"DIDÁTICO E ATERRADOR. Um dos melhores documentários que assisti na minha vida."

“Minha primeira sensação ao assistir ao filme foi de vergonha. De mim mesmo. Da minha posição de ver números e não pessoas (como disse o comandante lá), mas eu, que me julgo alguém esclarecido, levei esse choque, imagina o mundo? Entendo melhor ainda o prêmio em Lisboa, pois não consigo imaginar a cabeça de um europeu vendo aquilo. É idade média. Eu tinha ficado chocado, na minha adolescência, quando assisti “Expresso da Meia Noite” que é sessão da tarde perto desse teu filme, com o agravante de ser real. É tudo muito forte, O Presídio Central, no Rio Grande do Sul, já foi considerado o pior do país por suas condições estruturais e pela quantidade de mortes, rebeliões e fugas registradas. Hoje, a estrutura mudou, e o número de mortes caiu para próximo de zero. Isso significa que chegamos a um modelo ideal de prisão? Não exatamente.
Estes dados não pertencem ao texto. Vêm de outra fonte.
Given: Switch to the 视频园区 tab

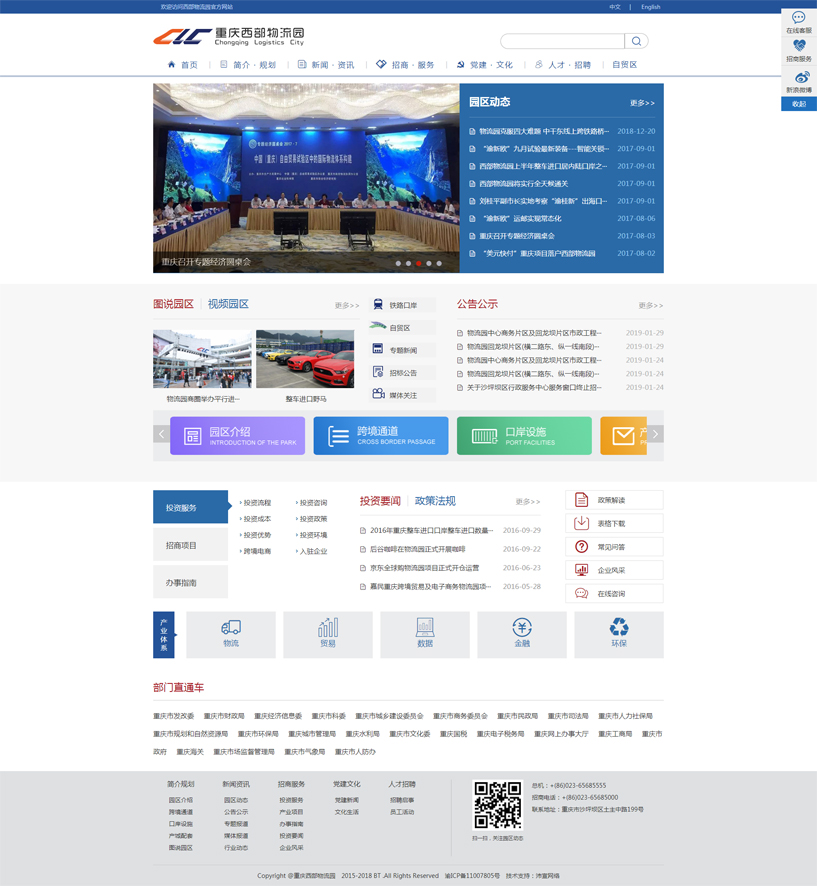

A diretora Tatiana Sager decide fazer uma investigação aprofundada sobre as origens do crime organizado, que mantém a aparência de tranquilidade enquanto profissionaliza o tráfico de drogas e transforma a prisão numa empresa bastante lucrativa. eu fiquei o tempo todo esperando a nova informação, a nova descoberta de como seria a comida? onde dormem? qual a origem? e o documentário me respondia, isso pra mim é a base de um documentário bom. Responder o que minha mente vai perguntando ao assistir. É roteiro, é desenho de arco de história, e o mais louco é que é real. (...) É um dos melhores documentários que assistí na minha vida. Obrigado por esclarecer a minha miopia e entender melhor o que está acontecendo em POA nesse momento. É didático e aterrador”.